E-mails de Jeffrey Epstein alegam conhecimento de Trump sobre esquema de abuso
Mensagens inéditas divulgadas por democratas no Congresso reacendem debate sobre a proximidade entre o presidente republicano e o financista condenado por tráfico sexual

Em uma revelação que intensifica o escrutínio sobre as conexões entre Donald Trump e Jeffrey Epstein, democratas do Comitê de Supervisão e Responsabilidade da Câmara dos Representantes dos Estados Unidos divulgaram, nesta quarta-feira (12), e-mails inéditos do financista condenado por exploração sexual. As mensagens, obtidas como parte de uma investigação contínua sobre a rede de abusos de Epstein, sugerem que o presidente Trump teria passado “horas” na casa do investidor com uma das vítimas e que ele “sabia sobre as meninas” envolvidas no esquema.
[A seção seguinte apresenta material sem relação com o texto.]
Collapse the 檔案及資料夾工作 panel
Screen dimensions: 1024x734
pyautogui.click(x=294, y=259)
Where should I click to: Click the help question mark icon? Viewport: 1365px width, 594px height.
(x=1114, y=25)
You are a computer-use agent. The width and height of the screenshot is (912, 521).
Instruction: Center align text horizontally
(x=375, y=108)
Os documentos, liberados pelo membro ranqueado do comitê, o deputado democrata Robert Garcia (Califórnia), foram enviados ao Congresso como parte de uma produção recente de arquivos da herança de Epstein. Eles foram editados para proteger a identidade das vítimas, e não está claro se fazem parte de conversas mais amplas. Epstein, que se suicidou em 2019 enquanto aguardava julgamento por tráfico sexual de menores, trocou as mensagens após o acordo judicial de 2008, que o livrou de acusações federais graves em troca de uma confissão em nível estadual na Flórida.
Em um e-mail de 2011 enviado à socialite Ghislaine Maxwell – ex-namorada de Epstein e condenada em 2021 por cinco acusações relacionadas ao recrutamento de jovens para abusos –, o financista escreveu: “Quero que você perceba que aquele cachorro que não latiu é Trump. [A vítima] passou horas na minha casa com ele, e ele nunca foi mencionado”. Maxwell, que cumpre pena de 20 anos de prisão, respondeu: “Eu tenho pensado nisso...”. A mensagem destaca a ausência de menções públicas a Trump em meio às investigações iniciais sobre Epstein.